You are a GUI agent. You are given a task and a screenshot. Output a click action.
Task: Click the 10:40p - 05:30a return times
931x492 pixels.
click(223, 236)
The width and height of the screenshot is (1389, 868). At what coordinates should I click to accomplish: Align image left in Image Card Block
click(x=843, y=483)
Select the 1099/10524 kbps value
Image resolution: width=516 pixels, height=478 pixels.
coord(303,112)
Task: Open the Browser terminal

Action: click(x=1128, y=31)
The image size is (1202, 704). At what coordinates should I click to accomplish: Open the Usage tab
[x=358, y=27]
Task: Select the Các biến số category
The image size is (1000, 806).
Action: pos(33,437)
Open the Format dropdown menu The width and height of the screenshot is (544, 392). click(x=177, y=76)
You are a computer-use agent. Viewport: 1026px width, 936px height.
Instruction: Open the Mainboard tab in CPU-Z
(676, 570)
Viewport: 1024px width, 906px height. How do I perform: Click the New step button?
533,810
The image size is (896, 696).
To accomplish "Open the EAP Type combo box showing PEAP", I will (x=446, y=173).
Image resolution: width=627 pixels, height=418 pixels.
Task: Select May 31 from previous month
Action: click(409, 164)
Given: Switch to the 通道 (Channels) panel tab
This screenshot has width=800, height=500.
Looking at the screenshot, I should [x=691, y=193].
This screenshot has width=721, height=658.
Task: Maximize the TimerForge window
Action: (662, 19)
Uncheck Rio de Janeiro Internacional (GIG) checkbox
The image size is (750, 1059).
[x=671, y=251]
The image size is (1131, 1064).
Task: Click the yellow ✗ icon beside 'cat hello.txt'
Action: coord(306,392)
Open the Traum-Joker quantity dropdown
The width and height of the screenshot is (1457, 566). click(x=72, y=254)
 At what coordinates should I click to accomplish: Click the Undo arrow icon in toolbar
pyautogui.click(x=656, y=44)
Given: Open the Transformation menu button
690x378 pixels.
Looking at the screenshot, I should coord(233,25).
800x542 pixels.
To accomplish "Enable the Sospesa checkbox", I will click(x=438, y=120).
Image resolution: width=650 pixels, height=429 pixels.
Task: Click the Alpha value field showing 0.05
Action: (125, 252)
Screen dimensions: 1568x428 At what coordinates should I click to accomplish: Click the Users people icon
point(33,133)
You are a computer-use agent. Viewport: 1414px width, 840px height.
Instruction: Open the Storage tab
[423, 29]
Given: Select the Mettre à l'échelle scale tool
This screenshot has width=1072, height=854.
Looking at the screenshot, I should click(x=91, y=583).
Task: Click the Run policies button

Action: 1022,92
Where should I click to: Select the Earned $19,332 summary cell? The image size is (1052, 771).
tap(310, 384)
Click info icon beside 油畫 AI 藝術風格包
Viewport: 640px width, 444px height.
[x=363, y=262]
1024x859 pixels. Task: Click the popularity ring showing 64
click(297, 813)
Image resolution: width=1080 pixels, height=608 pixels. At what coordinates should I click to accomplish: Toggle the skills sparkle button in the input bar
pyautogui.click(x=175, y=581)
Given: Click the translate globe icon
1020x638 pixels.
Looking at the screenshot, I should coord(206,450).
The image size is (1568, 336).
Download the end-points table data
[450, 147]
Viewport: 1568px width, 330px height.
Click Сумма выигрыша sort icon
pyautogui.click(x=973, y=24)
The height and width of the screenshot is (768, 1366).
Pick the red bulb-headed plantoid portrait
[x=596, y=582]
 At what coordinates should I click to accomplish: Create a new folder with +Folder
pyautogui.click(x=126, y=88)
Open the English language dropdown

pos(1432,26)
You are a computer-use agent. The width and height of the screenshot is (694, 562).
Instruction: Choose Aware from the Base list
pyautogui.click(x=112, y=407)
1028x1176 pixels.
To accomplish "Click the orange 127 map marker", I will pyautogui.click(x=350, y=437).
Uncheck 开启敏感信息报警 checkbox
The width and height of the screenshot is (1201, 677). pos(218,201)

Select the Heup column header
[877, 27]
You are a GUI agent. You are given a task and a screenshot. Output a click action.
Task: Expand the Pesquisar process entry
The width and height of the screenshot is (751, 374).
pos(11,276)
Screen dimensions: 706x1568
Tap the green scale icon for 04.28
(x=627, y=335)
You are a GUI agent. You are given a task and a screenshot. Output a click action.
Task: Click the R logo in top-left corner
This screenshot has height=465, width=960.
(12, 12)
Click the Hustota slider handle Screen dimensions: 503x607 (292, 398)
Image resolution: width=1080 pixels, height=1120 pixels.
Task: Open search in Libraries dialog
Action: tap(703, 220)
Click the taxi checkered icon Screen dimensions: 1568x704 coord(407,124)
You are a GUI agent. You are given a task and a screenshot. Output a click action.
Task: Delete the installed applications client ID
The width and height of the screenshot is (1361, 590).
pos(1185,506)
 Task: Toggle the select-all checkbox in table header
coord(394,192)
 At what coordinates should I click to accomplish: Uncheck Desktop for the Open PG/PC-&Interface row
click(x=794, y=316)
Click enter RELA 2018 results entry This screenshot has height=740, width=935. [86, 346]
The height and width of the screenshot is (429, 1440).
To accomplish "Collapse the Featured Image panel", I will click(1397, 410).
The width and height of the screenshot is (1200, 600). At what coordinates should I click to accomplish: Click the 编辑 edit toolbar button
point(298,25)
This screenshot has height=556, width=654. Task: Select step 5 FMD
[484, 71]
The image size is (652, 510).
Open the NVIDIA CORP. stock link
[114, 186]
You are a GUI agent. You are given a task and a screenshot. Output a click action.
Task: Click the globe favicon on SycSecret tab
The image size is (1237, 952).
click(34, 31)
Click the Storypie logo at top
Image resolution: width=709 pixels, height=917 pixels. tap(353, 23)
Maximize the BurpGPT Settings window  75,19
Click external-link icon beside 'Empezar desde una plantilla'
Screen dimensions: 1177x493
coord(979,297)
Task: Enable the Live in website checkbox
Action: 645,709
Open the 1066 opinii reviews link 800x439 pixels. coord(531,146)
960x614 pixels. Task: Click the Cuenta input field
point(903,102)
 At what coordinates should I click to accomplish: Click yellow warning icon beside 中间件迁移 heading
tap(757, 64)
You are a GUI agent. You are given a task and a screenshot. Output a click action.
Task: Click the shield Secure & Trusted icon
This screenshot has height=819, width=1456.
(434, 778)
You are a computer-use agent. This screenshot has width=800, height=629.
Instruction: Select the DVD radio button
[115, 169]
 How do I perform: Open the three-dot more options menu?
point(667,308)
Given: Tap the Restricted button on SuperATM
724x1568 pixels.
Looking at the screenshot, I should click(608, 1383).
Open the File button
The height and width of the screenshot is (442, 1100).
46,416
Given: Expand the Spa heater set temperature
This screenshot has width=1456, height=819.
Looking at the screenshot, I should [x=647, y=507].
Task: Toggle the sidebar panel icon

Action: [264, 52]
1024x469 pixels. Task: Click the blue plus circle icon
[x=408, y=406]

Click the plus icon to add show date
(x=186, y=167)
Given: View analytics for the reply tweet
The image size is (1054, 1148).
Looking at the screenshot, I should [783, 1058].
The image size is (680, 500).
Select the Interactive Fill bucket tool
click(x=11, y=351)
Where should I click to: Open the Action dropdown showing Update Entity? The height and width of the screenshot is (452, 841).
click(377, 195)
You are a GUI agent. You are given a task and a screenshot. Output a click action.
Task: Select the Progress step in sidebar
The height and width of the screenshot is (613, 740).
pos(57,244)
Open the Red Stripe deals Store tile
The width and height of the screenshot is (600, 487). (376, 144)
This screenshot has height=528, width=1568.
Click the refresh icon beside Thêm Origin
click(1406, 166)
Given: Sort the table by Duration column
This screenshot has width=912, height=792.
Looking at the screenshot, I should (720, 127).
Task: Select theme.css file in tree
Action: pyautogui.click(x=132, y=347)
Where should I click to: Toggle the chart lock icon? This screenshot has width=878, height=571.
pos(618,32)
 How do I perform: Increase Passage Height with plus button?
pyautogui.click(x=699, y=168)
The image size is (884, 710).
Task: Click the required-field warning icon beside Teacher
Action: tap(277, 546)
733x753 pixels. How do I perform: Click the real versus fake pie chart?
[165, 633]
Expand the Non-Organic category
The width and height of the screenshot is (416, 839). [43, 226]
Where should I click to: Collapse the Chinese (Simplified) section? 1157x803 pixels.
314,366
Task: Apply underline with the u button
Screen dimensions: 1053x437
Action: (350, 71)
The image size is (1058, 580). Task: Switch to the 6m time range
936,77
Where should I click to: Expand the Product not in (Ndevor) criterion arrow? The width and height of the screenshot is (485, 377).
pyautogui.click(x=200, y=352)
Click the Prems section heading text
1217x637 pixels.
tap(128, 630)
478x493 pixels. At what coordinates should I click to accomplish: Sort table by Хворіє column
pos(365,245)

|---|

_PROBLEM DETAILS_
All lines from the first line of the listing above through the line containing "Given: Switch to the 通道 (Channels) panel tab" are to be retyped exactly. Leave out any other line.

_TASK SOLUTION_
You are a GUI agent. You are given a task and a screenshot. Output a click action.
Task: Click the 10:40p - 05:30a return times
931x492 pixels.
click(223, 236)
The width and height of the screenshot is (1389, 868). At what coordinates should I click to accomplish: Align image left in Image Card Block
click(x=843, y=483)
Select the 1099/10524 kbps value
Image resolution: width=516 pixels, height=478 pixels.
coord(303,112)
Task: Open the Browser terminal

Action: click(x=1128, y=31)
The image size is (1202, 704). At what coordinates should I click to accomplish: Open the Usage tab
[x=358, y=27]
Task: Select the Các biến số category
The image size is (1000, 806).
Action: pos(33,437)
Open the Format dropdown menu The width and height of the screenshot is (544, 392). click(x=177, y=76)
You are a computer-use agent. Viewport: 1026px width, 936px height.
Instruction: Open the Mainboard tab in CPU-Z
(676, 570)
Viewport: 1024px width, 906px height. How do I perform: Click the New step button?
533,810
The image size is (896, 696).
To accomplish "Open the EAP Type combo box showing PEAP", I will (x=446, y=173).
Image resolution: width=627 pixels, height=418 pixels.
Task: Select May 31 from previous month
Action: click(409, 164)
Given: Switch to the 通道 (Channels) panel tab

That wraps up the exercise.